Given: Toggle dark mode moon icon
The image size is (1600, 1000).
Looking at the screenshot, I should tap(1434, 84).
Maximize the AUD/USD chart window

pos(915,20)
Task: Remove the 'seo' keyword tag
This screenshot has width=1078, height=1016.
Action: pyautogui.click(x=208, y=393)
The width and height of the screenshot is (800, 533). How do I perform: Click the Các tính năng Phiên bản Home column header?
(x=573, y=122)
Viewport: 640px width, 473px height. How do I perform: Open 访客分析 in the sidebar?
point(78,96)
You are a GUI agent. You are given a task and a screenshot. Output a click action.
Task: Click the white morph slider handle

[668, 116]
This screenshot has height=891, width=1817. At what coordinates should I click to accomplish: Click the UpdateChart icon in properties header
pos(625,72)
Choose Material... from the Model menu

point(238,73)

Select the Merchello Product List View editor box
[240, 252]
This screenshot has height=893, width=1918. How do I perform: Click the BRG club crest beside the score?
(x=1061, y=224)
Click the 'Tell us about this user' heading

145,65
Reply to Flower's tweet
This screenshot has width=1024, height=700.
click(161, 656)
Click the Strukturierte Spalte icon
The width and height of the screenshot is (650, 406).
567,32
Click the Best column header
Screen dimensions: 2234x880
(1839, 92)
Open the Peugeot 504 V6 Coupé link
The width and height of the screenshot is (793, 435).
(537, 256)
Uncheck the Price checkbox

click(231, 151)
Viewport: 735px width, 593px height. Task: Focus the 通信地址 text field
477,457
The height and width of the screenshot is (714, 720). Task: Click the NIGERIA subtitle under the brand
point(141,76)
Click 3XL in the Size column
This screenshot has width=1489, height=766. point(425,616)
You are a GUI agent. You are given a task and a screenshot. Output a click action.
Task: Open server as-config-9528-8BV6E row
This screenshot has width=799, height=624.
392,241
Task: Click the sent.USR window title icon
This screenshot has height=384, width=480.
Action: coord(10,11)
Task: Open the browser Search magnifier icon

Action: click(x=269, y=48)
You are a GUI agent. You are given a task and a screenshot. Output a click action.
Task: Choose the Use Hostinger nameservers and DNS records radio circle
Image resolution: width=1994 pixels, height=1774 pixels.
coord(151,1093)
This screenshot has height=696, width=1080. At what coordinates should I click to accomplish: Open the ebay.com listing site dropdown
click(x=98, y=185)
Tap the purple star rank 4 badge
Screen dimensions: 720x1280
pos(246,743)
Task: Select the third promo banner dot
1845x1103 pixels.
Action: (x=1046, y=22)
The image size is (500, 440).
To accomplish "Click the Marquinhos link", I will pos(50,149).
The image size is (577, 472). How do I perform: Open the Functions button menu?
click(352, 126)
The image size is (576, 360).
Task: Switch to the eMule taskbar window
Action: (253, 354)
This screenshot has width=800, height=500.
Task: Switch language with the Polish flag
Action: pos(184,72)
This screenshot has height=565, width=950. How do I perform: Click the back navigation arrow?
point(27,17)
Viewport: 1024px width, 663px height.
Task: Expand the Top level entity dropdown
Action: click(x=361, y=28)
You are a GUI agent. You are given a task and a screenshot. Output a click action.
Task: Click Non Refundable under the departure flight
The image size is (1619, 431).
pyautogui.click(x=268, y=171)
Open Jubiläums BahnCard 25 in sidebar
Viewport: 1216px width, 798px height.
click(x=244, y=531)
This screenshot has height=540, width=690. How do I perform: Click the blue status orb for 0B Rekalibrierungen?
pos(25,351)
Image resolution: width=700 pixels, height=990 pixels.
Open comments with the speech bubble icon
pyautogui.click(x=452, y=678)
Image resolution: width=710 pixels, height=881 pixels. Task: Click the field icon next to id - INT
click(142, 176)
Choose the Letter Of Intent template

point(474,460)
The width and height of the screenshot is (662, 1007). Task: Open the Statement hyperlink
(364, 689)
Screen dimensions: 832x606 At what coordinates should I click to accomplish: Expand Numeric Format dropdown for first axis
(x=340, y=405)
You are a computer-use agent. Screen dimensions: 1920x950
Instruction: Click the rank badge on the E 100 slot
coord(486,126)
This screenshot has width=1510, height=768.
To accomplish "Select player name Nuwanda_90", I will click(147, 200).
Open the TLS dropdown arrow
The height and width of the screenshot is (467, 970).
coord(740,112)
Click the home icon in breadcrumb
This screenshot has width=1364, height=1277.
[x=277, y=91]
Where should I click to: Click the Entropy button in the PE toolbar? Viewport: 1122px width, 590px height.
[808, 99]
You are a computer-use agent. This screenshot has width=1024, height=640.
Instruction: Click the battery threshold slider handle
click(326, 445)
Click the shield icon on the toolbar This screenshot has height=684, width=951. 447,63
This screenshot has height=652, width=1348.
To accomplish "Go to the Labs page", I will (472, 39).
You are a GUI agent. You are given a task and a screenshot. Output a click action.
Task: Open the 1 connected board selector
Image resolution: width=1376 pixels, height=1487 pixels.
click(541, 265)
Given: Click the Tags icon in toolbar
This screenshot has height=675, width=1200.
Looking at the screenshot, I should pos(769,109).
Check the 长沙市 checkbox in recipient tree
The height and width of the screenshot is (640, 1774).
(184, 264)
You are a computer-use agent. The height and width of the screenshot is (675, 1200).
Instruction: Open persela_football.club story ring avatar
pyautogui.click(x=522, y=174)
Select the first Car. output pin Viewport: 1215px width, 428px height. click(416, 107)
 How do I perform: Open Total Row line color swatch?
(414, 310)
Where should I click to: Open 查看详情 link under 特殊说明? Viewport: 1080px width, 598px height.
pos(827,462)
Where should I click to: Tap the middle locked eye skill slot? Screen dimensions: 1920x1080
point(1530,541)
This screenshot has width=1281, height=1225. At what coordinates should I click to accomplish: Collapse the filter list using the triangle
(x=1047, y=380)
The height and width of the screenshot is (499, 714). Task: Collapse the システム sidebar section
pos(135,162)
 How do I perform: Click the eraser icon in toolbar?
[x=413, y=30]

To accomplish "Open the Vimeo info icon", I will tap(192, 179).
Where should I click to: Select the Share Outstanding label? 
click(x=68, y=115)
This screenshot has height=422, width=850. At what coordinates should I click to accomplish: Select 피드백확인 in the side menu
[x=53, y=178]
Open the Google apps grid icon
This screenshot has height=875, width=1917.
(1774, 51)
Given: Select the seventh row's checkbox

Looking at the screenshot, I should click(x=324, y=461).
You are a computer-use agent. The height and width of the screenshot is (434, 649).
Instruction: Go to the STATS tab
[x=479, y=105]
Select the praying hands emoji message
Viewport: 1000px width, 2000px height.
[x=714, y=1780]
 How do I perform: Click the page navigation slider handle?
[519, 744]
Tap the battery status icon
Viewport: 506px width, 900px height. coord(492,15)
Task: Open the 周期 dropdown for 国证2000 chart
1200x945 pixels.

*****

Prompt:
Would you please copy each line of the listing that contains the word "computer"?

Solved problem:
You are a computer-use agent. Screen dimensions: 1920x950
You are a computer-use agent. This screenshot has width=1024, height=640.
You are a computer-use agent. The height and width of the screenshot is (675, 1200).
You are a computer-use agent. The height and width of the screenshot is (434, 649).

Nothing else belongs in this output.